I noticed that comet-train (after encoder finetuning) has speed of ~12it/s at e.g. 30% which drops to ~7it/s at 60% and to ~6it/s at 90% of the epoch.
- Is that something particular to only me or did anyone else observe this as well?
- If yes, is this expected behaviour?
I'm using NVIDIA A10G GPUs and the following software versions:
- Python - 3.10.9
- COMET - upstream
- torch - 2.0.1
- pytorch-lightning - 1.9.5
- transformers - 4.29.0
- numpy - 1.24.3
Hi zouharvi,
I noticed this behavior as well. I think it has something to do with "Encoder model fine-tuning". After this the speed gradually decreases for me from 13.98it/s to 5.85it/s at the end of the epoch.

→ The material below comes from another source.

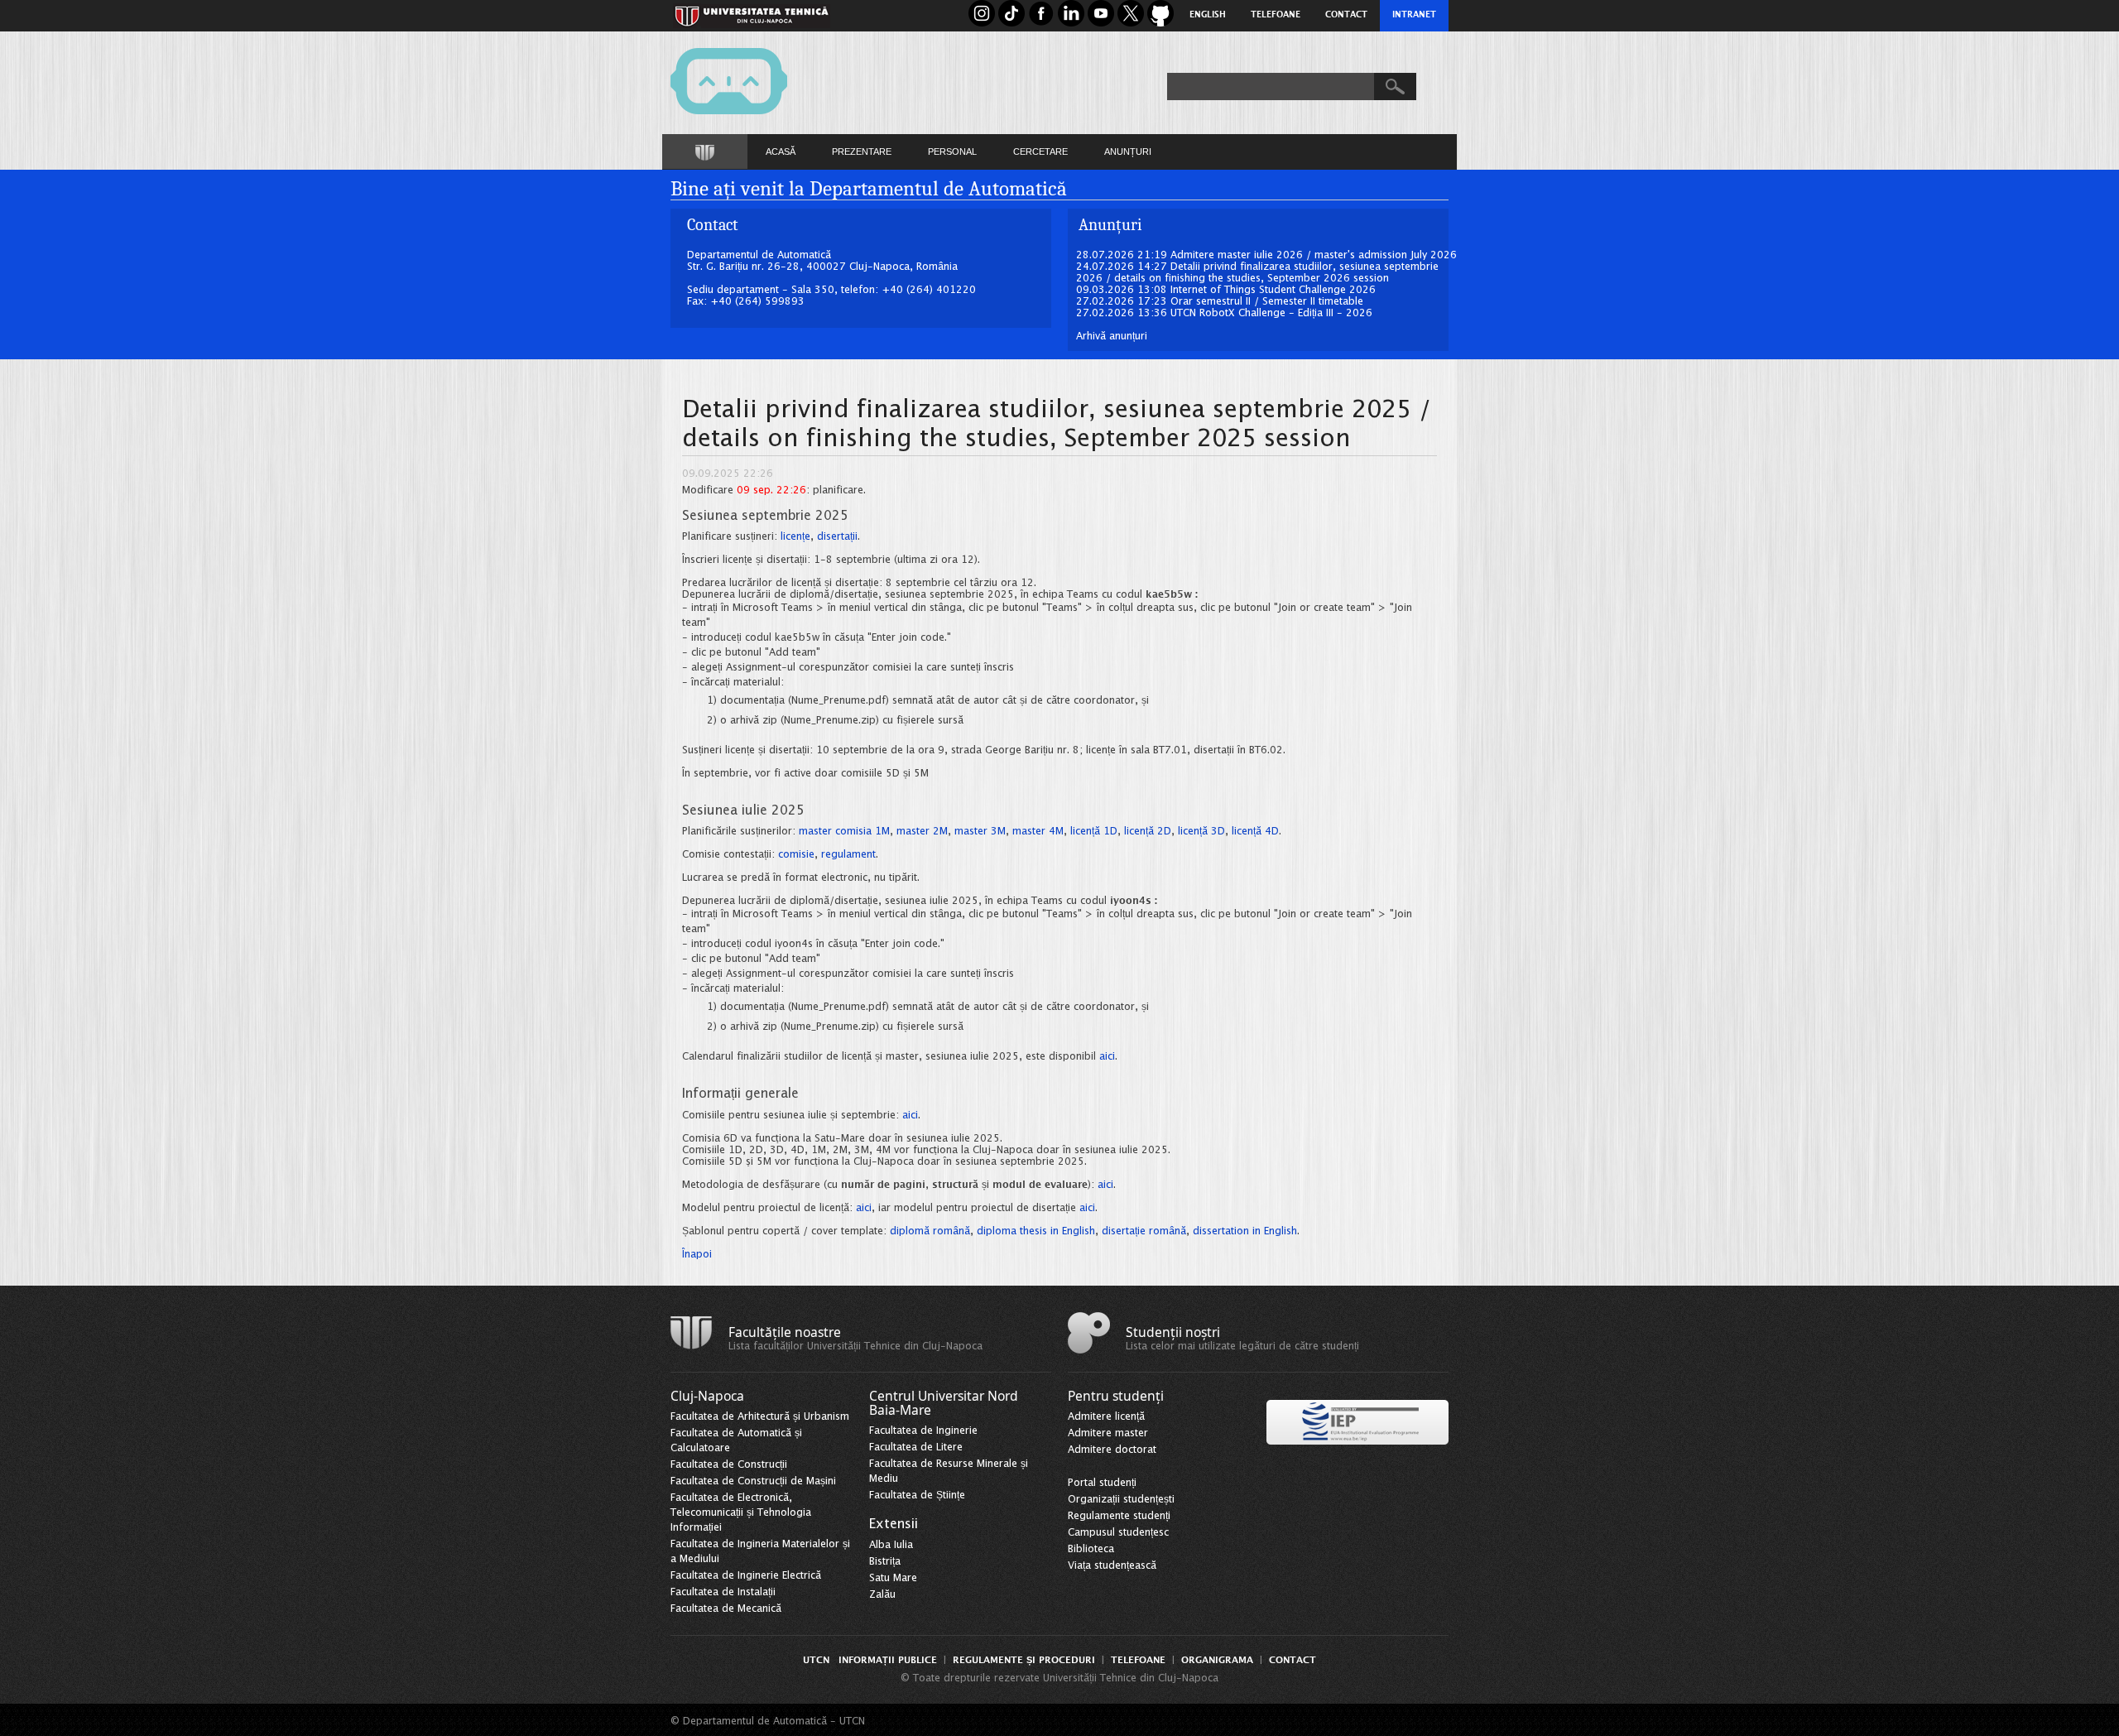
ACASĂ (780, 151)
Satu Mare (893, 1578)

Could someone comment if this is an excepted behavior?
Indeed, without encoder fine-tuning (nr_frozen_epochs=1), this does not happen. Shot in the dark: I wonder if there is some memory leak associated with that which leaves some grad-able objects on the GPU?
hmmm and what happens on the second epoch? I actually never noticed this...
In the second and the next epochs it converges to ~5it/s for me (A10G with batch size 6).
Hi, I trained two reference-free QE models on in-domain data with 300k segments. One with nr_frozen_epochs=0.3 (as proposed in the config in this repo), and the other with nr_frozen_epochs=1. The rest of the parameters stayed the same.
The True Positive Rate of the prediction is lower by about 10% when using nr_frozen_epochs=1. So the model where the encoder-fine tuning takes place later, leads to worse performance.
The training was indeed faster until the first epoch, after this the "Encoder model fine-tuning" took place (as intended).